Department of Computer and Information Sciences, University of Delaware, Newark, DE, USA.
The Jackson Laboratory, 600 Main St., Bar Harbor, ME, USA.
Database (Oxford). 2019 Jan 1;2019. doi: 10.1093/database/baz045.
Published literature is an important source of knowledge supporting biomedical research. Given the large and increasing number of publications, automated document classification plays an important role in biomedical research. Effective biomedical document classifiers are especially needed for bio-databases, in which the information stems from many thousands of biomedical publications that curators must read in detail and annotate. In addition, biomedical document classification often amounts to identifying a small subset of relevant publications within a much larger collection of available documents. As such, addressing class imbalance is essential to a practical classifier. We present here an effective classification scheme for automatically identifying papers among a large pool of biomedical publications that contain information relevant to a specific topic, which the curators are interested in annotating. The proposed scheme is based on a meta-classification framework using cluster-based under-sampling combined with named-entity recognition and statistical feature selection strategies. We examined the performance of our method over a large imbalanced data set that was originally manually curated by the Jackson Laboratory's Gene Expression Database (GXD). The set consists of more than 90 000 PubMed abstracts, of which about 13 000 documents are labeled as relevant to GXD while the others are not relevant. Our results, 0.72 precision, 0.80 recall and 0.75 f-measure, demonstrate that our proposed classification scheme effectively categorizes such a large data set in the face of data imbalance.

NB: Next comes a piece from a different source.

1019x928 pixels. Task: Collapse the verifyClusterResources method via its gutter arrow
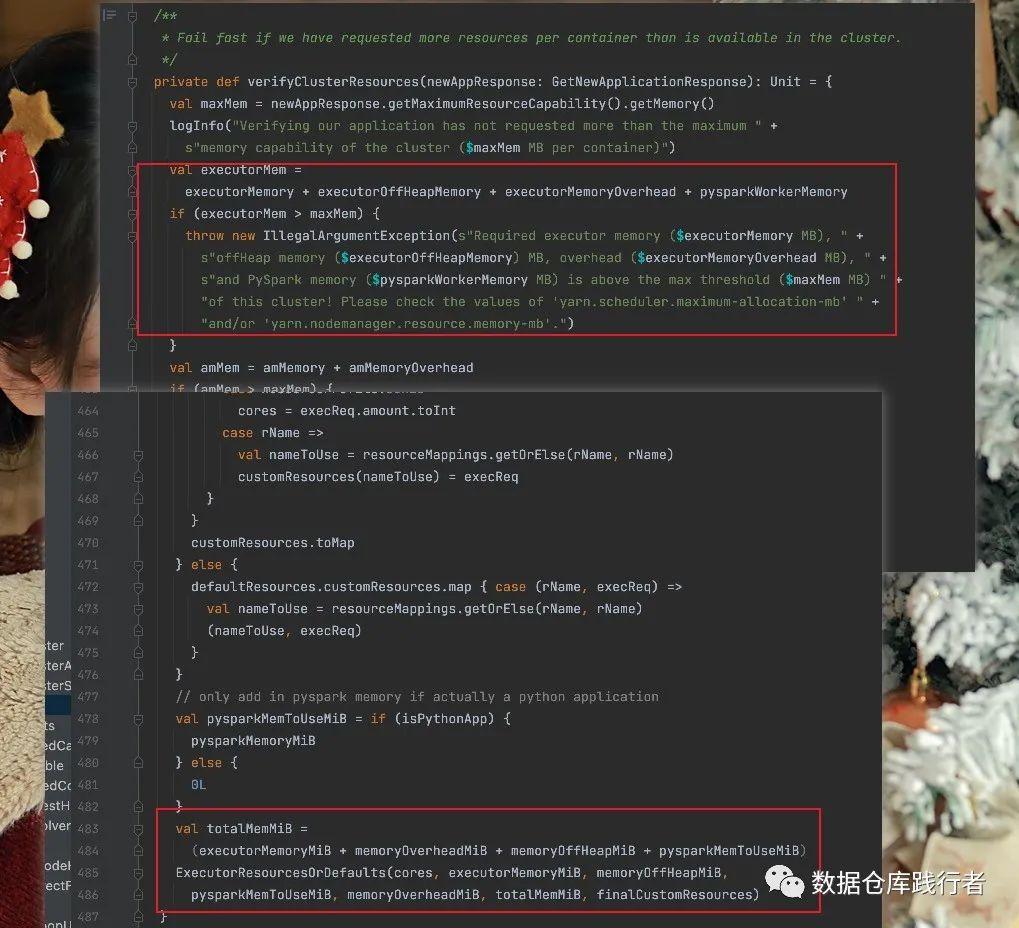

已发表的文献是支持生物医学研究的重要知识来源。鉴于出版物数量庞大且不断增加,自动化文档分类在生物医学研究中起着重要作用。生物数据库尤其需要有效的生物医学文档分类器,这些数据库的信息来自成千上万份生物医学出版物,管理员必须详细阅读并注释这些出版物。此外,生物医学文档分类通常相当于在大量可用文档中识别一小部分相关出版物。因此,解决类别不平衡问题对于实用的分类器至关重要。我们在这里提出了一种有效的分类方案,用于自动识别大量生物医学出版物中的论文,这些论文包含管理员感兴趣注释的特定主题的相关信息。所提出的方案基于元分类框架,使用基于聚类的欠采样结合命名实体识别和统计特征选择策略。我们在一个由杰克逊实验室基因表达数据库(GXD)手动整理的大型不平衡数据集上检验了我们方法的性能。该数据集由超过 90000 篇 PubMed 摘要组成,其中约 13000 篇文档标记为与 GXD 相关,而其他文档则不相关。我们的结果为 0.72 的精度、0.80 的召回率和 0.75 的 F1 度量,表明我们提出的分类方案在面对数据不平衡时能够有效地对如此庞大的数据集进行分类。